Today, we'll be focusing on which players from the 2012 Buffalo Bills have a chance to reach the Pro Bowl this season. For my article on the Buffalo defense, click here.
QB Ryan Fitzpatrick
Fitzpatrick was stellar in leading the seemingly high-octane Buffalo offense to a 5-2 start, as he threw for 1,739 yards and 14 TD against 6 interceptions. He seemingly was never the same after injuring his ribs on a hit from Redskins LB London Fletcher in the teams' seventh game. The Bills' success this season on offense hinges heavily on Fitzpatrick to take better care of the football, as his 23 interceptions led the league last season. New quarterbacks coach David Lee has been working with Fitz on his mechanics this offseason, and if he can get those in order, perhaps Fitzpatrick can crack the Pro Bowl, though he'll be up against perennial Pro Bowlers in Philip Rivers, Peyton Manning and Tom Brady.
RB Fred Jackson
Jackson was a shoe-in for the Pro Bowl last season before a broken fibula ended his season in week eleven, as he finished the season with 934 rush yards (5.5 per carry), 442 receiving yards and 6 touchdowns in ten games. At 31, Jackson could start to see his physical skills start to diminish, but unlike most running backs at his age, Jackson doesn't have the usual wear-and-tear on his body (just three seasons with 200+ carries). He'll be up against guys like Arian Foster, Ray Rice, Maurice Jones-Drew and Chris Johnson, but he kept pace or bettered each of those guys before landing on injured reserve. Also keep an eye on the carries split with C.J. Spiller, who shined after taking over for Jackson the last six weeks of the season.
WR Stevie Johnson
Johnson became the first Bills receiver in team history to record back-to-back 1,000 yard receiving seasons last season. The biggest drawback with Johnson is his occasional mental lapses, with an ill-advised excessive celebration penalty in week 17 against the Patriots caused head coach Chan Gailey to bench him for the rest of the game. His creative celebrations have garnered him attention in the mainstream media, so if he can improve his focus, then it's possible he could crack the AFC roster. The only drawbacks is that he'll be competing with players like Andre Johnson, Wes Welker, A.J. Green and Mike Wallace for a spot. At 26, Johnson is entering his prime, and it's now time to earn the new contract he signed this offseason.
G Andy Levitre
Levtire did a great job of opening rushing lanes at guard for the Bills last season, but when injuries forced him to slide both outside to left tackle and inside to center, the results weren't pretty. While he's not the most physically imposing player, Levitre plays with great leverage and is effective at pulling as well.
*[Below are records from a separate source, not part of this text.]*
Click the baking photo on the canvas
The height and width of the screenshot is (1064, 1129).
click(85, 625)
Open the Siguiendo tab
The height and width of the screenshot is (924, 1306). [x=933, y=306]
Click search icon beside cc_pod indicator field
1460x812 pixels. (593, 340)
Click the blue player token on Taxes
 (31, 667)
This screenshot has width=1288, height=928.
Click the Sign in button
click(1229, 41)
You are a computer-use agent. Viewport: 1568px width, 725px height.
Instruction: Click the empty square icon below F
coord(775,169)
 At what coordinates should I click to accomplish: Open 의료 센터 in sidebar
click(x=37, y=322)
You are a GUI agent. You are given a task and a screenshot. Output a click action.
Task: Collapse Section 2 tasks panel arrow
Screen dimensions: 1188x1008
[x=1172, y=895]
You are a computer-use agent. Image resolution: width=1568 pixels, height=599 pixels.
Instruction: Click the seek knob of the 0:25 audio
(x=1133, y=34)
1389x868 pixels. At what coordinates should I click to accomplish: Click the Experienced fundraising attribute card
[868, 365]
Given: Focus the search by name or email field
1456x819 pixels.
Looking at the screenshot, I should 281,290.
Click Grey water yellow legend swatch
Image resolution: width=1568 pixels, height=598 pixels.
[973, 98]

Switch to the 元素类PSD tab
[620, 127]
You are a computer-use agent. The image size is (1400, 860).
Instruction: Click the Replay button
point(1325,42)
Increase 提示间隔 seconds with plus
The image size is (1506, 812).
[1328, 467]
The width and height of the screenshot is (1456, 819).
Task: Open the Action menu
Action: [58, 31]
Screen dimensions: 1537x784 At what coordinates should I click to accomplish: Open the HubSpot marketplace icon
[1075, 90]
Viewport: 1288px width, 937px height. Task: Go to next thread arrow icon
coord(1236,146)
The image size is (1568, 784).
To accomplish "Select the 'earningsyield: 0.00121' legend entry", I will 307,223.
Levitre in the last year of his rookie deal, and was near-Pro Bowl caliber last season. With Ben Grubbs moving to the NFC, the odds of Levitre reaching the Pro Bowl just got a little bit better.
C Eric Wood
Wood is arguably the best offensive lineman on the team, but has missed 15 games in his first three seasons with various injuries. A tenacious in-line blocker who is effective at reaching the second level of defenders, Wood will be integral to the success of the offense, as the team clearly suffered without him at the pivot last season. The bad news for Wood is that despite how good of a season he might have, he's still probably behind Maurkice Pouncey and Nick Mangold, which would make a Pro Bowl berth unlikely.